In an astounding display of 21st century inquisition, some self-appointed politically correct guardians of the Internet and opinion media suddenly have discovered presidential candidate John Kerry’s 1971 speech to Congress as a spokesman for Vietnam Veterans Against the War. Apparently, they weren’t around at the time when it was widely broadcast on television and published in all sorts of newspapers, magazines, and a book.
Using selected quotes and innuendo involving actress Jane Fonda, the thrust of the inquisitors’ case against former Navy Lt. Kerry, who was wounded three times in combat with the Viet Cong, is that he was pro-communist and anti-GI. This is akin to claiming that Martin Luther King Jr. was in league with the Ku Klux Klan and anti-African American. Anyone around at the time with an open mind could see that King was dedicated to nonviolently ending the last vestiges of the American Civil War. In the same spirit, Kerry and VVAW were dedicated to ending the last vestiges of the war in Vietnam.
Perhaps these shocked readers of Kerry’s testimony to the Senate Foreign Relations Committee will next read The Pentagon Papers, subtitled in the 1971 Bantam paperback edition “The Secret History of the Vietnam War.” And then perhaps they will study Nuremberg and Vietnam by Telford Taylor, brigadier general (ret.), also published in 1971, on war crimes and the responsibility of the US government.
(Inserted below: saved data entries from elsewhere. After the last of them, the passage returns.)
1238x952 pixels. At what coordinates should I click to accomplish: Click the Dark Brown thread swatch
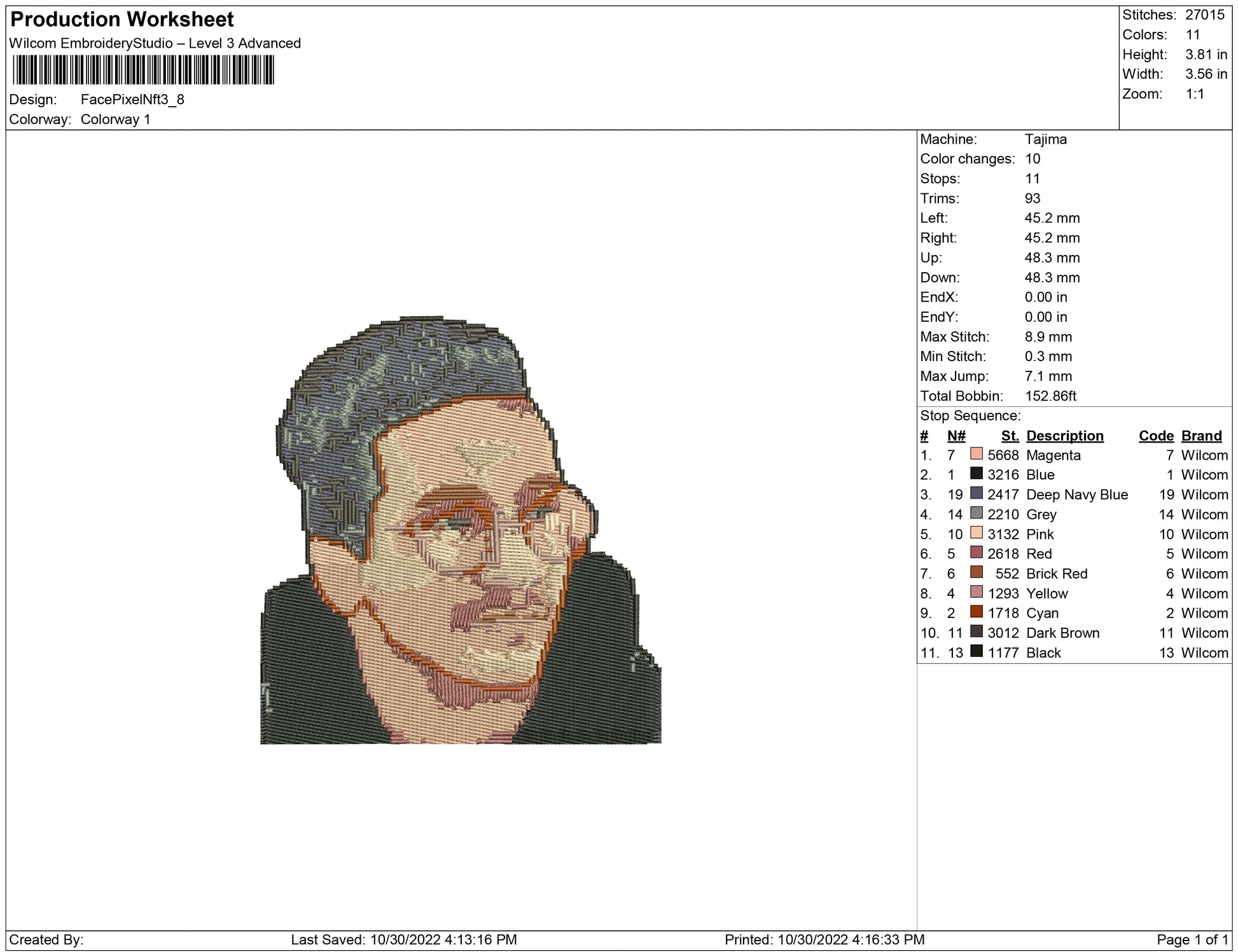tap(976, 631)
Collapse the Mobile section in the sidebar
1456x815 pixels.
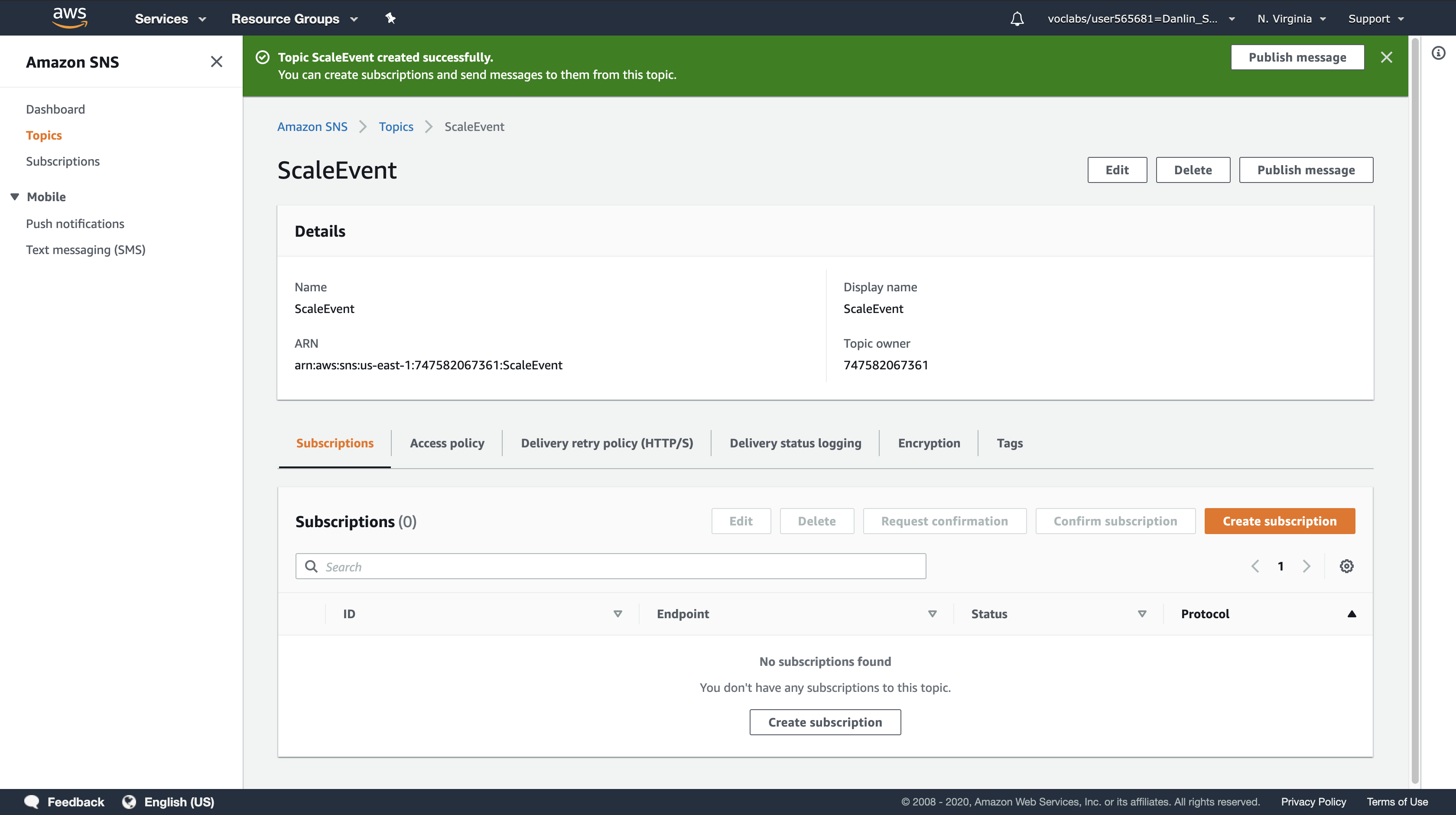[15, 197]
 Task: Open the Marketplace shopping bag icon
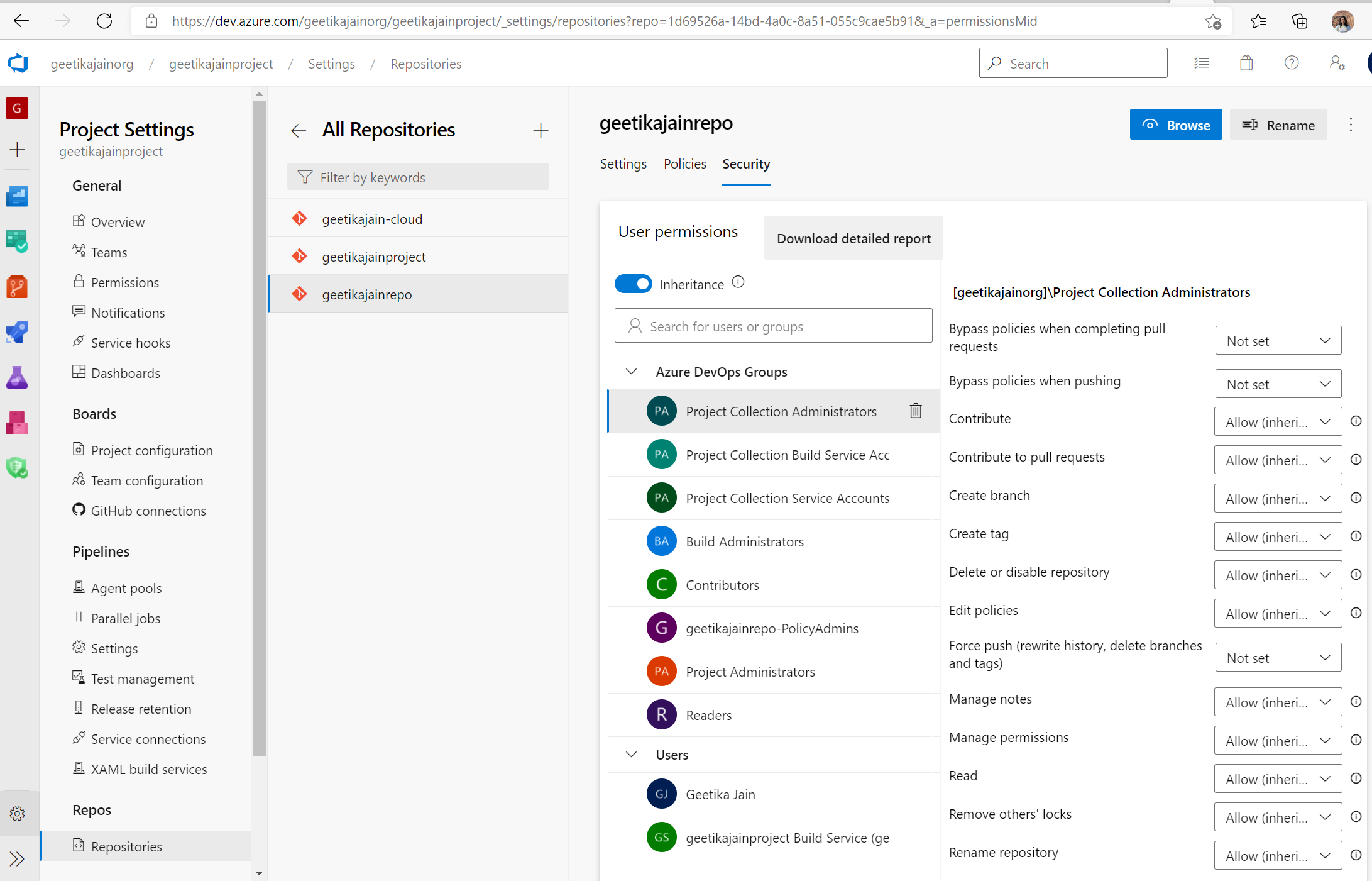(1246, 63)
But to truly curl their hair, they should read POW/MIA’S: Report of the Select Committee on POW/MIA Affairs, United States Senate, issued January 13, 1993. (
http://www.aiipowmia.com/ssc/ssctest.html) Long after most Americans wanted to forget all about Vietnam, Kerry and Sen. John McCain, himself a POW in Vietnam, and other Vietnam veterans in Congress were still trying to heal a festering wound of the war.